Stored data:
·····

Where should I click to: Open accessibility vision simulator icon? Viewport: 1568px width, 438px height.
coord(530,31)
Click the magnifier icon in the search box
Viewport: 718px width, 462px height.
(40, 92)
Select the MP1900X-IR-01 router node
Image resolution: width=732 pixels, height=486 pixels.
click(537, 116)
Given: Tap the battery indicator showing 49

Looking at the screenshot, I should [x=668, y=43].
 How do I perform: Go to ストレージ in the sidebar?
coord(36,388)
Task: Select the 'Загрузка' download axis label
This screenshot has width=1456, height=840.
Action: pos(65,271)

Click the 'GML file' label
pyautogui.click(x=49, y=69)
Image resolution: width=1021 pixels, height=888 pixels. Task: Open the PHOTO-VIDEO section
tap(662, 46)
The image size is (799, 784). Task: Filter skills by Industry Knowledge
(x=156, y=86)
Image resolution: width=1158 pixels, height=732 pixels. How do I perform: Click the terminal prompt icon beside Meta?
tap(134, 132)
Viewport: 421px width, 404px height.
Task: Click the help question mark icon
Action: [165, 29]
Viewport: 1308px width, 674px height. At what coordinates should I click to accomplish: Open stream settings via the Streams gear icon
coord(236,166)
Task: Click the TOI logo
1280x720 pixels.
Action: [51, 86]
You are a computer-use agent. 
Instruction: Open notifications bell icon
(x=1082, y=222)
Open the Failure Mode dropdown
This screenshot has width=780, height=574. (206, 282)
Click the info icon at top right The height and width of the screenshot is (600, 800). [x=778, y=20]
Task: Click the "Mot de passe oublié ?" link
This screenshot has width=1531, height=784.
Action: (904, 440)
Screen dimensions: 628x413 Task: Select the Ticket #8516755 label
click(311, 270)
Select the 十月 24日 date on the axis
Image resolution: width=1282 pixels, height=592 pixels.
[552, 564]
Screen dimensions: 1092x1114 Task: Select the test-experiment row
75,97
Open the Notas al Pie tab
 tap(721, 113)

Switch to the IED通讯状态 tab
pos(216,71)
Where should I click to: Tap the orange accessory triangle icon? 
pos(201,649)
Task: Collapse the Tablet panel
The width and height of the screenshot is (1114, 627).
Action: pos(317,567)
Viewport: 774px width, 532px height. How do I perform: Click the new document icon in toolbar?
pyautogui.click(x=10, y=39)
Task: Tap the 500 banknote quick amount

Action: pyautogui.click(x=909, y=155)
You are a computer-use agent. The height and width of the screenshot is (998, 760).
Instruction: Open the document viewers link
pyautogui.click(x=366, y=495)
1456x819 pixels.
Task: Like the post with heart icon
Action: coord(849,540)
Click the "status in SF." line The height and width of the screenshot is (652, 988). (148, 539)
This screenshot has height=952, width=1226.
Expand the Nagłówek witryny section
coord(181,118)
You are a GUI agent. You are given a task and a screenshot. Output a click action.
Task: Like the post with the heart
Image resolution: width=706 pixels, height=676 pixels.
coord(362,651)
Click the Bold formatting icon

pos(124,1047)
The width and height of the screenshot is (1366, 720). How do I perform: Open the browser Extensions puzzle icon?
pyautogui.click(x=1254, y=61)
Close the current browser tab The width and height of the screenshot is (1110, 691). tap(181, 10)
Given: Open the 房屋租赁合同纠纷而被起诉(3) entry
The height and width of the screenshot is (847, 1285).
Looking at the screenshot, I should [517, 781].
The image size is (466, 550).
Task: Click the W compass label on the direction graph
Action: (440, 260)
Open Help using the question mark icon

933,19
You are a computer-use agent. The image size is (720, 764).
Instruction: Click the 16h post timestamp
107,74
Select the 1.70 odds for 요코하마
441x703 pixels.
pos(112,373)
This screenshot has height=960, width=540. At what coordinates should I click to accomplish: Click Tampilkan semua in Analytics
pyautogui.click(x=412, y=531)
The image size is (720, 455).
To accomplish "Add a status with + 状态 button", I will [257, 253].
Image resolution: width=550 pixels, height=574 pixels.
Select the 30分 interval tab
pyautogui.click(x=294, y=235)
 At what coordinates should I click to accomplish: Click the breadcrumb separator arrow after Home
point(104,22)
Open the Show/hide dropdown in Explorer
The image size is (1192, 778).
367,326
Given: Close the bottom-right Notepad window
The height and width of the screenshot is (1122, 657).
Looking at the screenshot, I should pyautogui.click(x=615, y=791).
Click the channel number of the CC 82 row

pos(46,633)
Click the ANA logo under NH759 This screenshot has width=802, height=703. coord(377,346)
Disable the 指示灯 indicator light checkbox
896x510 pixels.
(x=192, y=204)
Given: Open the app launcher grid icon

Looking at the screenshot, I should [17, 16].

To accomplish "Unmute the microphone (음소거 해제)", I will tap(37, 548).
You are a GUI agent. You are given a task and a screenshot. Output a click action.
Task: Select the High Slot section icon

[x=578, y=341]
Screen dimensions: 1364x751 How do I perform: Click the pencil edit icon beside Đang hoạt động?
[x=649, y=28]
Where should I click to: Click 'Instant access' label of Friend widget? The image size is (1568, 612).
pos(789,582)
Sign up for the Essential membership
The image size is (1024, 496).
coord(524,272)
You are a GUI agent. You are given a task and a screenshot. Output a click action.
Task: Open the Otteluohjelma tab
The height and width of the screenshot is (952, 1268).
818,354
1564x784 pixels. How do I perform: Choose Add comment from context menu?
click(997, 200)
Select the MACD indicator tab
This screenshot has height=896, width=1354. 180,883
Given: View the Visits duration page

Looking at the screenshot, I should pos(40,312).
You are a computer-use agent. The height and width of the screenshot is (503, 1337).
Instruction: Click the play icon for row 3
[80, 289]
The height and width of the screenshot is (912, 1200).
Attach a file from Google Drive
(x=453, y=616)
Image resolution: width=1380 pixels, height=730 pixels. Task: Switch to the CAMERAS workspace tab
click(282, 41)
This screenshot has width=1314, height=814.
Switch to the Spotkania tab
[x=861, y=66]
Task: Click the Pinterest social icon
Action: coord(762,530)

·····

◆ Required work: Among the lines of the data, identify those with the word "computer". Copy each of them.

◆ Response box:
You are a computer-use agent. 
You are a computer-use agent. The height and width of the screenshot is (998, 760).
You are a computer-use agent. The image size is (720, 764).
You are a computer-use agent. The height and width of the screenshot is (503, 1337).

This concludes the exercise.